▸ **PROBLEMS AND TASKS**:
1) In the court opinion excerpt, what is done with the order dismissing the counterclaims?
2) Reproduce the court opinion excerpt word for word, starting with "HENDRY, J., dissents." and going on through "[2] See n. 1.".
3) Summarize the court opinion excerpt in two sentences.
— Begin READING PASSAGE —
For the foregoing reasons, the order dismissing the counterclaims is reversed and remanded for further proceedings not inconsistent herewith.
HENDRY, J., dissents.
[1] Compulsory Counterclaims. A pleading shall state as a counterclaim any claim which at the time of serving the pleading the pleader has against any opposing party, provided it arises out of the transaction or occurrence that is the subject matter of the opposing party's claim and does not require for its adjudication the presence of third parties over whom the court cannot acquire jurisdiction. But the pleader need not state a claim if (1) at the time the action was commenced the claim was the subject of another pending action, or (2) the opposing party brought suit upon his claim by attachment or other process by which the court did not acquire jurisdiction to render a personal judgment on the claim and the pleader is not stating a counterclaim under this rule. [emphasis supplied]
[2] See n. 1.
— End READING PASSAGE —
— Begin DATASET —
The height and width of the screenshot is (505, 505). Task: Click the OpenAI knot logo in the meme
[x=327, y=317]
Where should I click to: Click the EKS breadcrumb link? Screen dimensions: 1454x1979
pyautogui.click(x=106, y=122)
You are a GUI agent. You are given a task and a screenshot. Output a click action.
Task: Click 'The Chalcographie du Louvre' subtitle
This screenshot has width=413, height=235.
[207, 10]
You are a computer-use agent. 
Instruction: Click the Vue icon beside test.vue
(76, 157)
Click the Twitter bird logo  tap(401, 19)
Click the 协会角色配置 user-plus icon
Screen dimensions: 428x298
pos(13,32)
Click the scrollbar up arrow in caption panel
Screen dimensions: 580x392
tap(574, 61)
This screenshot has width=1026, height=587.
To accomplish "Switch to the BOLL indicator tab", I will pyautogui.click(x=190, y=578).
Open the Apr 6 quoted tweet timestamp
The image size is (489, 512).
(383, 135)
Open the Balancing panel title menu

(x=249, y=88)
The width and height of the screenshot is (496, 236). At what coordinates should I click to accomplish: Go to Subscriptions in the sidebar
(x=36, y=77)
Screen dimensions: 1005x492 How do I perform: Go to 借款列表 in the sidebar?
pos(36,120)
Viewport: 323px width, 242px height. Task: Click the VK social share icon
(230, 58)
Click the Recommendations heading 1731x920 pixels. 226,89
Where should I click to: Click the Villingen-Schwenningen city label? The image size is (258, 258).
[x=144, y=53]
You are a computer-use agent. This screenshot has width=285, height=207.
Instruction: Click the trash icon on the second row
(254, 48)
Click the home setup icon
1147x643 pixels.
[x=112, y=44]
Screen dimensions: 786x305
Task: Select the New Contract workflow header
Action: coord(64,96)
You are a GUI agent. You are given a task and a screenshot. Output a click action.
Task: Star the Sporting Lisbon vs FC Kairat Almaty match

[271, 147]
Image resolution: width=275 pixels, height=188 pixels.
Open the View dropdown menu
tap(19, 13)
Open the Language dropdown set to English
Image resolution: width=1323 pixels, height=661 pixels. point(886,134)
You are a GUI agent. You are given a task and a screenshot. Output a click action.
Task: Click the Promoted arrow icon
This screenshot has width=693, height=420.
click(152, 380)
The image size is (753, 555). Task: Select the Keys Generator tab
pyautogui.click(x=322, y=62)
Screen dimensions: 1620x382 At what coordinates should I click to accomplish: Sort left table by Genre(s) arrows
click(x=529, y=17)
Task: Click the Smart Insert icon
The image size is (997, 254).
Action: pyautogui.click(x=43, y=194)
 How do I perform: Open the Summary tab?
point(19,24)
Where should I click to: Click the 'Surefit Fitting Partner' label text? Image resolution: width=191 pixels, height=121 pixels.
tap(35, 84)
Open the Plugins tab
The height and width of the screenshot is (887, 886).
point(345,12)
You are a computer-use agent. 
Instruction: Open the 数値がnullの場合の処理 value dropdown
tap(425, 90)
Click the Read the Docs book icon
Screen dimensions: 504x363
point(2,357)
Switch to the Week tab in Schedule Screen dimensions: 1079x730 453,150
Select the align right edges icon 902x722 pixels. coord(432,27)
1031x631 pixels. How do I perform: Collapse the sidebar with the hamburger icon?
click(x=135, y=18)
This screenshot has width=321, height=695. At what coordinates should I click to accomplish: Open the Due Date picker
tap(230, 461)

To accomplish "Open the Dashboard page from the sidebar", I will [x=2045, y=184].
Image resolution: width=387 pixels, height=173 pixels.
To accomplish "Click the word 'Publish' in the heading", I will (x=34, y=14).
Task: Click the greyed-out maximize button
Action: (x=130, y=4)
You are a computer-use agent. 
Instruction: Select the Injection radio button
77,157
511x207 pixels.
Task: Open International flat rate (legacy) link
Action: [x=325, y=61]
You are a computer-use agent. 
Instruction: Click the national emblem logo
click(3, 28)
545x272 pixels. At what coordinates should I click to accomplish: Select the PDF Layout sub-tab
— End DATASET —
▸ **ANSWERS TO THE PROBLEMS**:
1) It is reversed and remanded for further proceedings not inconsistent with the opinion.

2)
HENDRY, J., dissents.
[1] Compulsory Counterclaims. A pleading shall state as a counterclaim any claim which at the time of serving the pleading the pleader has against any opposing party, provided it arises out of the transaction or occurrence that is the subject matter of the opposing party's claim and does not require for its adjudication the presence of third parties over whom the court cannot acquire jurisdiction. But the pleader need not state a claim if (1) at the time the action was commenced the claim was the subject of another pending action, or (2) the opposing party brought suit upon his claim by attachment or other process by which the court did not acquire jurisdiction to render a personal judgment on the claim and the pleader is not stating a counterclaim under this rule. [emphasis supplied]
[2] See n. 1.

3) The order dismissing the counterclaims is reversed and remanded for further proceedings, and Hendry, J., dissents. A quoted rule on compulsory counterclaims requires a pleading to state any claim against an opposing party that arises from the same transaction or occurrence, with exceptions for a claim already pending in another action and for a suit brought by attachment or other process that does not give the court jurisdiction to render a personal judgment.